[Stored data]
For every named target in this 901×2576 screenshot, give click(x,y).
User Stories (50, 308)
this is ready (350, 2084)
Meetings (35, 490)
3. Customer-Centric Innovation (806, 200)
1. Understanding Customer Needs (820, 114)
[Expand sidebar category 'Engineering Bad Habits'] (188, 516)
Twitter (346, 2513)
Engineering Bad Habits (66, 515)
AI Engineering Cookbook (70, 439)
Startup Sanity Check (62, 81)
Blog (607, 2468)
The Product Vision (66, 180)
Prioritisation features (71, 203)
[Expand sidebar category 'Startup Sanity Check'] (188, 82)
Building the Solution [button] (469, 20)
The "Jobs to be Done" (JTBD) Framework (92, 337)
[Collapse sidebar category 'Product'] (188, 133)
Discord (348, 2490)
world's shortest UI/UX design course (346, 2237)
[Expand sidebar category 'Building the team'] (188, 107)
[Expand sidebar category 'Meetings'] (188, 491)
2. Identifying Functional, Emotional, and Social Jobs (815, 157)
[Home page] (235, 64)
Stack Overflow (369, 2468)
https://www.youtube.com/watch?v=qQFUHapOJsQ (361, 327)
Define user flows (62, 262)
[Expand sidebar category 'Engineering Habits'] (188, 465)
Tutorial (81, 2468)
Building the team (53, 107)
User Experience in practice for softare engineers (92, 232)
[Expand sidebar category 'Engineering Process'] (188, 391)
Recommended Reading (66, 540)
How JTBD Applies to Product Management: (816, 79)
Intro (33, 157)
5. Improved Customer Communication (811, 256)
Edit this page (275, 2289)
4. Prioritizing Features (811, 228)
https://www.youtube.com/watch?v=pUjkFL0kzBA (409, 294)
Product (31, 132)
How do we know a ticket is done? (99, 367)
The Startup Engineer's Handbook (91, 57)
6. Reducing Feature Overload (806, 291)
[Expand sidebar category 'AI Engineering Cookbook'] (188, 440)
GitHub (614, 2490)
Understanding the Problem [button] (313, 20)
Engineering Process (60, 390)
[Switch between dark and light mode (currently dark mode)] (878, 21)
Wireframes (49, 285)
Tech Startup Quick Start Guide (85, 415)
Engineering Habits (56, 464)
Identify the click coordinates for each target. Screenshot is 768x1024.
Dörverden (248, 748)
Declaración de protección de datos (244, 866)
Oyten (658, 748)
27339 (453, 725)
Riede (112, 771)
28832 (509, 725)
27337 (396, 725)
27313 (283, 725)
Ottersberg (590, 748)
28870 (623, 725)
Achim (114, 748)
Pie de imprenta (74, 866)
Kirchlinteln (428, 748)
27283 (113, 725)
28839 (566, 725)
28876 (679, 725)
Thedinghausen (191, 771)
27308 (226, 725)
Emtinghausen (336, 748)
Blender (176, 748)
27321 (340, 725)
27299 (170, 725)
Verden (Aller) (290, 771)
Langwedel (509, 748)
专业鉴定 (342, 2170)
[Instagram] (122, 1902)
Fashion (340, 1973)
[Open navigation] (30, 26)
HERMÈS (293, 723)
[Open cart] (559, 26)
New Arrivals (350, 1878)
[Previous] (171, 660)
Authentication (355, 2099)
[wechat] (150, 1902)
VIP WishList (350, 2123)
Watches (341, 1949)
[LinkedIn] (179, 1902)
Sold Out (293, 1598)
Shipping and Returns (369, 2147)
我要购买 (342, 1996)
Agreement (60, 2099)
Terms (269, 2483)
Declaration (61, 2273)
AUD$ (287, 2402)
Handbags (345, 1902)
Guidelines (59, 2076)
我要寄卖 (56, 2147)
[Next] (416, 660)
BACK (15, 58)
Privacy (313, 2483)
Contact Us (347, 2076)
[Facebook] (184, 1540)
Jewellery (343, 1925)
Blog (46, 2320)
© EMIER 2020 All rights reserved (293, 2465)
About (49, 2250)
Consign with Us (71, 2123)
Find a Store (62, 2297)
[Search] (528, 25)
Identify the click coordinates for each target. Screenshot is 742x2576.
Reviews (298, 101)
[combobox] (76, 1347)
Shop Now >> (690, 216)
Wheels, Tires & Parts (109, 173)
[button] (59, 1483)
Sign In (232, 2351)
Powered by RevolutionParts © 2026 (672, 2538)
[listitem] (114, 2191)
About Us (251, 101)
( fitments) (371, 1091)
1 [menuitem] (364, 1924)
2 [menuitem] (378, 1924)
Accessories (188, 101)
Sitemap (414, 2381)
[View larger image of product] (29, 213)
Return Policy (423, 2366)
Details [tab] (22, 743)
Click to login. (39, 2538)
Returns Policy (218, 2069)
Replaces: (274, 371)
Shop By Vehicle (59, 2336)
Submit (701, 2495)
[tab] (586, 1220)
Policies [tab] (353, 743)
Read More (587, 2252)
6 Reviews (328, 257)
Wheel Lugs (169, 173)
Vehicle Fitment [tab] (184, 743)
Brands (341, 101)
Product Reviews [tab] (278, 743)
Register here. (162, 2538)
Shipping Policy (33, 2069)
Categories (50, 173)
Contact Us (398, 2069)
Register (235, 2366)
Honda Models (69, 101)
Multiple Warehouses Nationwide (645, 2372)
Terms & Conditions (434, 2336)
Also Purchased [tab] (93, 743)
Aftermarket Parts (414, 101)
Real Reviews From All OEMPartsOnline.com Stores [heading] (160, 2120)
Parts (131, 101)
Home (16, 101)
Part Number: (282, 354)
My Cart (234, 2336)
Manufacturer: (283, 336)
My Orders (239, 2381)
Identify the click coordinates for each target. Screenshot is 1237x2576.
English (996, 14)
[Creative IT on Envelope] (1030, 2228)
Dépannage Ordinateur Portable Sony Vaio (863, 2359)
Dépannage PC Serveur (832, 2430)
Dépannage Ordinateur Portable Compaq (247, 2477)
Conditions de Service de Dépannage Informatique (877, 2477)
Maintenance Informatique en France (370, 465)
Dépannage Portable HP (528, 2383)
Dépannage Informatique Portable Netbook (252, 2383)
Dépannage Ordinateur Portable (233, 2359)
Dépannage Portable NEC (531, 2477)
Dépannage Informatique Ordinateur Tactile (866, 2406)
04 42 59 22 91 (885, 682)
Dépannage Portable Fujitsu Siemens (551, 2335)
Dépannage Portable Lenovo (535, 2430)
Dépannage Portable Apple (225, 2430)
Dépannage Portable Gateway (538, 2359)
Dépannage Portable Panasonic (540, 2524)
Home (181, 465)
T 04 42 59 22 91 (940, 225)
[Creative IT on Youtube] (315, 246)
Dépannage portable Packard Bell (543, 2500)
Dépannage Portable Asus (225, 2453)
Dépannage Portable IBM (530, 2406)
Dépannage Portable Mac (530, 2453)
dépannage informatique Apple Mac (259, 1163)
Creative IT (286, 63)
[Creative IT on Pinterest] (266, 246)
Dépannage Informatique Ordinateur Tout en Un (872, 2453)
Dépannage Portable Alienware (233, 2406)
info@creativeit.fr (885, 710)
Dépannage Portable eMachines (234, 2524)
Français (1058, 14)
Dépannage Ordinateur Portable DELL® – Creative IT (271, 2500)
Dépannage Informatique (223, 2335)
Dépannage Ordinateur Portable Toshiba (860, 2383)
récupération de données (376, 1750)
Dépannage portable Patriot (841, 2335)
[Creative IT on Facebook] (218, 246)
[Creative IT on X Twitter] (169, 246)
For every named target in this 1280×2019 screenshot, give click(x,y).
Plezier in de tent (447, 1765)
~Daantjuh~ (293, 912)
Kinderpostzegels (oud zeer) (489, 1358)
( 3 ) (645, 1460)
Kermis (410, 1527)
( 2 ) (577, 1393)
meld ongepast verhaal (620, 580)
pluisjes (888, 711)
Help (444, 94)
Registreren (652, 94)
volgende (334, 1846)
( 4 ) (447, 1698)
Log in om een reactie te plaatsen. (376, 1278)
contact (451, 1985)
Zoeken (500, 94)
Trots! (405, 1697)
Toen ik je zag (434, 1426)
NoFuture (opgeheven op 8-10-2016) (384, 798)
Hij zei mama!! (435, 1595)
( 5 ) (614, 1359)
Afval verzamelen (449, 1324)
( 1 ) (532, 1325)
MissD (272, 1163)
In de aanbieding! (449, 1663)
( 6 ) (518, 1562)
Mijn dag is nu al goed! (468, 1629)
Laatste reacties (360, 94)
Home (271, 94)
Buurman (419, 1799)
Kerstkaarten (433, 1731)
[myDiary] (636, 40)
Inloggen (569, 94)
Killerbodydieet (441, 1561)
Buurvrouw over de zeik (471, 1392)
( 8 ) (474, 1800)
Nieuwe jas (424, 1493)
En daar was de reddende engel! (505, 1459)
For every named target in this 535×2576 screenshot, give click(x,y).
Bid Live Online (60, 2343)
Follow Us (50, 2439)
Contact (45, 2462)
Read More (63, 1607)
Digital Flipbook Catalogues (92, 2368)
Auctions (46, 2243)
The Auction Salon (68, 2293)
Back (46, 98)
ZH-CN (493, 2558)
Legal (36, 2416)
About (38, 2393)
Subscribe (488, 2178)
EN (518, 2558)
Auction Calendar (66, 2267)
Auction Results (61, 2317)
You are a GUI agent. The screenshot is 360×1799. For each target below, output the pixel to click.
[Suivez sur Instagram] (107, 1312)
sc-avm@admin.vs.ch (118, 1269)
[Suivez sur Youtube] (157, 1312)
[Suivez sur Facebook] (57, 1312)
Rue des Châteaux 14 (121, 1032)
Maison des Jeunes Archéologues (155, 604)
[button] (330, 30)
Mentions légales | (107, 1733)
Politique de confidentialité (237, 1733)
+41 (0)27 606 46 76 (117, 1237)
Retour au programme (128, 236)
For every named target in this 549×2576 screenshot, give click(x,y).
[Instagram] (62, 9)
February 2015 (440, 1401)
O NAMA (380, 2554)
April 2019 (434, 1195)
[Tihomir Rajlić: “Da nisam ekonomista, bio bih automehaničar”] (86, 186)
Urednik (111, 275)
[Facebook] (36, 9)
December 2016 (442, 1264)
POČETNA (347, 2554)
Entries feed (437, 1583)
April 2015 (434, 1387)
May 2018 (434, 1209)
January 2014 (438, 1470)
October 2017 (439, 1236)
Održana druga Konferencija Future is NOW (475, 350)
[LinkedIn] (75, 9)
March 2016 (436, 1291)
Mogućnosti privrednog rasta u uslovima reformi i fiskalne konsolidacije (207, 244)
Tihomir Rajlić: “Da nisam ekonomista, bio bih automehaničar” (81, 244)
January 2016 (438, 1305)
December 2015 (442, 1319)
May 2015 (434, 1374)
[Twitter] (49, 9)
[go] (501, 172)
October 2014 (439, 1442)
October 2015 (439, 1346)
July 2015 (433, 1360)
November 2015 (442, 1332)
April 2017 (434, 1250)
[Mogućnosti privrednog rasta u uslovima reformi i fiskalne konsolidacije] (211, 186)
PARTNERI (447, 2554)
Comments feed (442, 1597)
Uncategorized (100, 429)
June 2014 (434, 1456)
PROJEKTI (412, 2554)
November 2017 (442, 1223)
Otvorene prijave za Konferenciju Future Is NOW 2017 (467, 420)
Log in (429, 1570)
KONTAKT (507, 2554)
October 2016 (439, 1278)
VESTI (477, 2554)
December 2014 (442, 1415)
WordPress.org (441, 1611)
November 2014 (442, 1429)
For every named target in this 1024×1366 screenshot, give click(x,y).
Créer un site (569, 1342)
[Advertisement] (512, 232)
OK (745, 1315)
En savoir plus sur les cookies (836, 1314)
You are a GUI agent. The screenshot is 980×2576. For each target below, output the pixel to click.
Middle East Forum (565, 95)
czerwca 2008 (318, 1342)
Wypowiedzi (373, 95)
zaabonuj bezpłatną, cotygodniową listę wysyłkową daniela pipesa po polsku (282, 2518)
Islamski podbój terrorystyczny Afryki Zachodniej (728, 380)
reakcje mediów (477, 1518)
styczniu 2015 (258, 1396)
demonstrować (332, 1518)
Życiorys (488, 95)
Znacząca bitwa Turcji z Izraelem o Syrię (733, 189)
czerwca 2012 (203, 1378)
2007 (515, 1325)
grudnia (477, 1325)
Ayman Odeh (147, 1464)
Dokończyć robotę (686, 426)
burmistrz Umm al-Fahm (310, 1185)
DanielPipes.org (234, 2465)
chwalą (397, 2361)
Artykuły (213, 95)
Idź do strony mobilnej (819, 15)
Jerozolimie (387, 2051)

Activity
Please give an exact copy of the lines above, beginning with the line containing "Categories (50, 173)" and running through the line containing "Dépannage Informatique Ordinateur Tout", and of no other lines.

Answer to this task
Categories (50, 173)
Contact Us (398, 2069)
Register (235, 2366)
Honda Models (69, 101)
Multiple Warehouses Nationwide (645, 2372)
Terms & Conditions (434, 2336)
Also Purchased [tab] (93, 743)
Aftermarket Parts (414, 101)
Real Reviews From All OEMPartsOnline.com Stores [heading] (160, 2120)
Parts (131, 101)
Home (16, 101)
Part Number: (282, 354)
My Cart (234, 2336)
Manufacturer: (283, 336)
My Orders (239, 2381)
Identify the click coordinates for each target. Screenshot is 1237x2576.
English (996, 14)
[Creative IT on Envelope] (1030, 2228)
Dépannage Ordinateur Portable Sony Vaio (863, 2359)
Dépannage PC Serveur (832, 2430)
Dépannage Ordinateur Portable Compaq (247, 2477)
Conditions de Service de Dépannage Informatique (877, 2477)
Maintenance Informatique en France (370, 465)
Dépannage Portable HP (528, 2383)
Dépannage Informatique Portable Netbook (252, 2383)
Dépannage Ordinateur Portable (233, 2359)
Dépannage Portable NEC (531, 2477)
Dépannage Informatique Ordinateur Tactile (866, 2406)
04 42 59 22 91 (885, 682)
Dépannage Portable Fujitsu Siemens (551, 2335)
Dépannage Portable Lenovo (535, 2430)
Dépannage Portable Apple (225, 2430)
Dépannage Portable Gateway (538, 2359)
Dépannage Portable Panasonic (540, 2524)
Home (181, 465)
T 04 42 59 22 91 (940, 225)
[Creative IT on Youtube] (315, 246)
Dépannage portable Packard Bell (543, 2500)
Dépannage Portable Asus (225, 2453)
Dépannage Portable IBM (530, 2406)
Dépannage Portable Mac (530, 2453)
dépannage informatique Apple Mac (259, 1163)
Creative IT (286, 63)
[Creative IT on Pinterest] (266, 246)
Dépannage Informatique Ordinateur Tout en Un (872, 2453)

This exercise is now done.